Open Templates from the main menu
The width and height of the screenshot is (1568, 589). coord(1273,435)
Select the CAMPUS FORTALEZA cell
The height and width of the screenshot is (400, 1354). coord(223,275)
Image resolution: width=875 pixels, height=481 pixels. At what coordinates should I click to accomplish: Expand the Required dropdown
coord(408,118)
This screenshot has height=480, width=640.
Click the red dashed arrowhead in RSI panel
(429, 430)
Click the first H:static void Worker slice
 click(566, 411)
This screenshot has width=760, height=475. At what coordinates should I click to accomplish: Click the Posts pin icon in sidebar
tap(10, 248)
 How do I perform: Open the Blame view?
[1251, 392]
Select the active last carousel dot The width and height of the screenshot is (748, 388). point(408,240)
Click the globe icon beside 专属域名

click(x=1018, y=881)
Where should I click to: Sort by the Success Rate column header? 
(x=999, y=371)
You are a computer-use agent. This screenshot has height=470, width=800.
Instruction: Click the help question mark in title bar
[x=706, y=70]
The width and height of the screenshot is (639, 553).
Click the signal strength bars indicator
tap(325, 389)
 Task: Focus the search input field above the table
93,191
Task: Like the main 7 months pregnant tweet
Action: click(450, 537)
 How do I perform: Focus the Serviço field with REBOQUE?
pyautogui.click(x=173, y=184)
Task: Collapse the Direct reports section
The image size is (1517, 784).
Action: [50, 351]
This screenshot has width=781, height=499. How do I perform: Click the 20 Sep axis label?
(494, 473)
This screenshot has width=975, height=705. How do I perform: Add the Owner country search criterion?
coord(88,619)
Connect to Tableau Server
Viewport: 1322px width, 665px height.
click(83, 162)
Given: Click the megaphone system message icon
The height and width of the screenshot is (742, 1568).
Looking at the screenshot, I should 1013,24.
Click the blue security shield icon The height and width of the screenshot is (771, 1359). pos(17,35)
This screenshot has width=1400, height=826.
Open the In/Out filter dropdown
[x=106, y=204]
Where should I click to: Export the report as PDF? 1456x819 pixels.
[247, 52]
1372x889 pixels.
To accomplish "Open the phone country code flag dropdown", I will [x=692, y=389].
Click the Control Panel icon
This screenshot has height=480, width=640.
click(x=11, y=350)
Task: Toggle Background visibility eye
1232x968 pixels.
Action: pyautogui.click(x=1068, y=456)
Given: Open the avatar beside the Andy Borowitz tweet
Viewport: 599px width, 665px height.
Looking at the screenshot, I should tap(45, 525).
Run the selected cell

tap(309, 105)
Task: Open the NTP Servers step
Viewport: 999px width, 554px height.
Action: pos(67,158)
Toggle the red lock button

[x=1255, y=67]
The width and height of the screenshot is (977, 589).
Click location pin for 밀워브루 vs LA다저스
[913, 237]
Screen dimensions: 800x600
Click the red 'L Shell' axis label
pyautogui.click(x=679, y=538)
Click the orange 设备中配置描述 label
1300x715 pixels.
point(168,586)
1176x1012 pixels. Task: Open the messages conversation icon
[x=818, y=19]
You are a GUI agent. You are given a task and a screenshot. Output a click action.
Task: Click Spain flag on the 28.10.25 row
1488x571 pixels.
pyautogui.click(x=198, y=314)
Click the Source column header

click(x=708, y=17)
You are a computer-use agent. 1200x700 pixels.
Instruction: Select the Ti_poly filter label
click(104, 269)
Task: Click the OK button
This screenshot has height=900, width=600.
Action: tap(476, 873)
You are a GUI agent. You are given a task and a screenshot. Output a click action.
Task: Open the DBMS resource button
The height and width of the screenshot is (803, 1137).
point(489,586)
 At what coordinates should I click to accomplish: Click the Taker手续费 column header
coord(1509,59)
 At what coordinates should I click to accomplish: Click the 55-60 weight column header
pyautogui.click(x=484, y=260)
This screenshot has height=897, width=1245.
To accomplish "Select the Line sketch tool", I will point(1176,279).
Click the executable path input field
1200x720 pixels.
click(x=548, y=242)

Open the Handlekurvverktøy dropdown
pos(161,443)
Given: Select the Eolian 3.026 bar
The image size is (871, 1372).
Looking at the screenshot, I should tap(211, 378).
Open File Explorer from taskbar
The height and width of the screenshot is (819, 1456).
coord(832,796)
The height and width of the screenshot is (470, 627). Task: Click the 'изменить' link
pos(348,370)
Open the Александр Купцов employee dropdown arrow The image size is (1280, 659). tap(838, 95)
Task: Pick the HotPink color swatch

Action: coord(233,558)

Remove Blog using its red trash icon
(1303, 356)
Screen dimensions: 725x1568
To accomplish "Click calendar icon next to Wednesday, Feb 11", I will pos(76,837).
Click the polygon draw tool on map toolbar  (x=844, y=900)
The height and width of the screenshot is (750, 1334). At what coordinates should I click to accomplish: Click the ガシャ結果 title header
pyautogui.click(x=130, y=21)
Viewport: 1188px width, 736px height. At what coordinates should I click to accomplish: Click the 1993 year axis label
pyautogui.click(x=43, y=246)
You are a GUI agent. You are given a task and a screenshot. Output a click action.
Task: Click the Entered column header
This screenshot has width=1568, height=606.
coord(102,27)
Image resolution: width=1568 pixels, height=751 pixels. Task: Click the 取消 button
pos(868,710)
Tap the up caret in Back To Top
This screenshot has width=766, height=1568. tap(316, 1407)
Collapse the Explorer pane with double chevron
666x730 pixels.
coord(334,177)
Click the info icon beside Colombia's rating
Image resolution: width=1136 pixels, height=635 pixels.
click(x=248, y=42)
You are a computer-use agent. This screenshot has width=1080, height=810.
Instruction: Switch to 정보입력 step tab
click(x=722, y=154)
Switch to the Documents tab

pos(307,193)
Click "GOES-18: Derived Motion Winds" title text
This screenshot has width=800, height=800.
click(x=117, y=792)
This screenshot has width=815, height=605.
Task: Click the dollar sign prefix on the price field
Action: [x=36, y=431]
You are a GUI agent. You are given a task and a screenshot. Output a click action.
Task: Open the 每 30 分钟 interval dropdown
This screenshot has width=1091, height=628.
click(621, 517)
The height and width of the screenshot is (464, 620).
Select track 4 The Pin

+++++

Extract all of the data exactly as written.

Open Templates from the main menu
The width and height of the screenshot is (1568, 589). coord(1273,435)
Select the CAMPUS FORTALEZA cell
The height and width of the screenshot is (400, 1354). coord(223,275)
Image resolution: width=875 pixels, height=481 pixels. At what coordinates should I click to accomplish: Expand the Required dropdown
coord(408,118)
This screenshot has height=480, width=640.
Click the red dashed arrowhead in RSI panel
(429, 430)
Click the first H:static void Worker slice
 click(566, 411)
This screenshot has width=760, height=475. At what coordinates should I click to accomplish: Click the Posts pin icon in sidebar
tap(10, 248)
 How do I perform: Open the Blame view?
[1251, 392]
Select the active last carousel dot The width and height of the screenshot is (748, 388). point(408,240)
Click the globe icon beside 专属域名

click(x=1018, y=881)
Where should I click to: Sort by the Success Rate column header? 
(x=999, y=371)
You are a computer-use agent. This screenshot has height=470, width=800.
Instruction: Click the help question mark in title bar
[x=706, y=70]
The width and height of the screenshot is (639, 553).
Click the signal strength bars indicator
tap(325, 389)
 Task: Focus the search input field above the table
93,191
Task: Like the main 7 months pregnant tweet
Action: click(450, 537)
 How do I perform: Focus the Serviço field with REBOQUE?
pyautogui.click(x=173, y=184)
Task: Collapse the Direct reports section
The image size is (1517, 784).
Action: [50, 351]
This screenshot has width=781, height=499. How do I perform: Click the 20 Sep axis label?
(494, 473)
This screenshot has width=975, height=705. How do I perform: Add the Owner country search criterion?
coord(88,619)
Connect to Tableau Server
Viewport: 1322px width, 665px height.
click(83, 162)
Given: Click the megaphone system message icon
The height and width of the screenshot is (742, 1568).
Looking at the screenshot, I should 1013,24.
Click the blue security shield icon The height and width of the screenshot is (771, 1359). pos(17,35)
This screenshot has width=1400, height=826.
Open the In/Out filter dropdown
[x=106, y=204]
Where should I click to: Export the report as PDF? 1456x819 pixels.
[247, 52]
1372x889 pixels.
To accomplish "Open the phone country code flag dropdown", I will [x=692, y=389].
Click the Control Panel icon
This screenshot has height=480, width=640.
click(x=11, y=350)
Task: Toggle Background visibility eye
1232x968 pixels.
Action: pyautogui.click(x=1068, y=456)
Given: Open the avatar beside the Andy Borowitz tweet
Viewport: 599px width, 665px height.
Looking at the screenshot, I should tap(45, 525).
Run the selected cell

tap(309, 105)
Task: Open the NTP Servers step
Viewport: 999px width, 554px height.
Action: pos(67,158)
Toggle the red lock button

[x=1255, y=67]
The width and height of the screenshot is (977, 589).
Click location pin for 밀워브루 vs LA다저스
[913, 237]
Screen dimensions: 800x600
Click the red 'L Shell' axis label
pyautogui.click(x=679, y=538)
Click the orange 设备中配置描述 label
1300x715 pixels.
point(168,586)
1176x1012 pixels. Task: Open the messages conversation icon
[x=818, y=19]
You are a GUI agent. You are given a task and a screenshot. Output a click action.
Task: Click Spain flag on the 28.10.25 row
1488x571 pixels.
pyautogui.click(x=198, y=314)
Click the Source column header

click(x=708, y=17)
You are a computer-use agent. 1200x700 pixels.
Instruction: Select the Ti_poly filter label
click(104, 269)
Task: Click the OK button
This screenshot has height=900, width=600.
Action: tap(476, 873)
You are a GUI agent. You are given a task and a screenshot. Output a click action.
Task: Open the DBMS resource button
The height and width of the screenshot is (803, 1137).
point(489,586)
 At what coordinates should I click to accomplish: Click the Taker手续费 column header
coord(1509,59)
 At what coordinates should I click to accomplish: Click the 55-60 weight column header
pyautogui.click(x=484, y=260)
This screenshot has height=897, width=1245.
To accomplish "Select the Line sketch tool", I will point(1176,279).
Click the executable path input field
1200x720 pixels.
click(x=548, y=242)

Open the Handlekurvverktøy dropdown
pos(161,443)
Given: Select the Eolian 3.026 bar
The image size is (871, 1372).
Looking at the screenshot, I should tap(211, 378).
Open File Explorer from taskbar
The height and width of the screenshot is (819, 1456).
coord(832,796)
The height and width of the screenshot is (470, 627). Task: Click the 'изменить' link
pos(348,370)
Open the Александр Купцов employee dropdown arrow The image size is (1280, 659). tap(838, 95)
Task: Pick the HotPink color swatch

Action: coord(233,558)

Remove Blog using its red trash icon
(1303, 356)
Screen dimensions: 725x1568
To accomplish "Click calendar icon next to Wednesday, Feb 11", I will pos(76,837).
Click the polygon draw tool on map toolbar  (x=844, y=900)
The height and width of the screenshot is (750, 1334). At what coordinates should I click to accomplish: Click the ガシャ結果 title header
pyautogui.click(x=130, y=21)
Viewport: 1188px width, 736px height. At what coordinates should I click to accomplish: Click the 1993 year axis label
pyautogui.click(x=43, y=246)
You are a GUI agent. You are given a task and a screenshot. Output a click action.
Task: Click the Entered column header
This screenshot has width=1568, height=606.
coord(102,27)
Image resolution: width=1568 pixels, height=751 pixels. Task: Click the 取消 button
pos(868,710)
Tap the up caret in Back To Top
This screenshot has width=766, height=1568. tap(316, 1407)
Collapse the Explorer pane with double chevron
666x730 pixels.
coord(334,177)
Click the info icon beside Colombia's rating
Image resolution: width=1136 pixels, height=635 pixels.
click(x=248, y=42)
You are a computer-use agent. This screenshot has width=1080, height=810.
Instruction: Switch to 정보입력 step tab
click(x=722, y=154)
Switch to the Documents tab

pos(307,193)
Click "GOES-18: Derived Motion Winds" title text
This screenshot has width=800, height=800.
click(x=117, y=792)
This screenshot has width=815, height=605.
Task: Click the dollar sign prefix on the price field
Action: [x=36, y=431]
You are a GUI agent. You are given a task and a screenshot. Output a click action.
Task: Open the 每 30 分钟 interval dropdown
This screenshot has width=1091, height=628.
click(621, 517)
The height and width of the screenshot is (464, 620).
Select track 4 The Pin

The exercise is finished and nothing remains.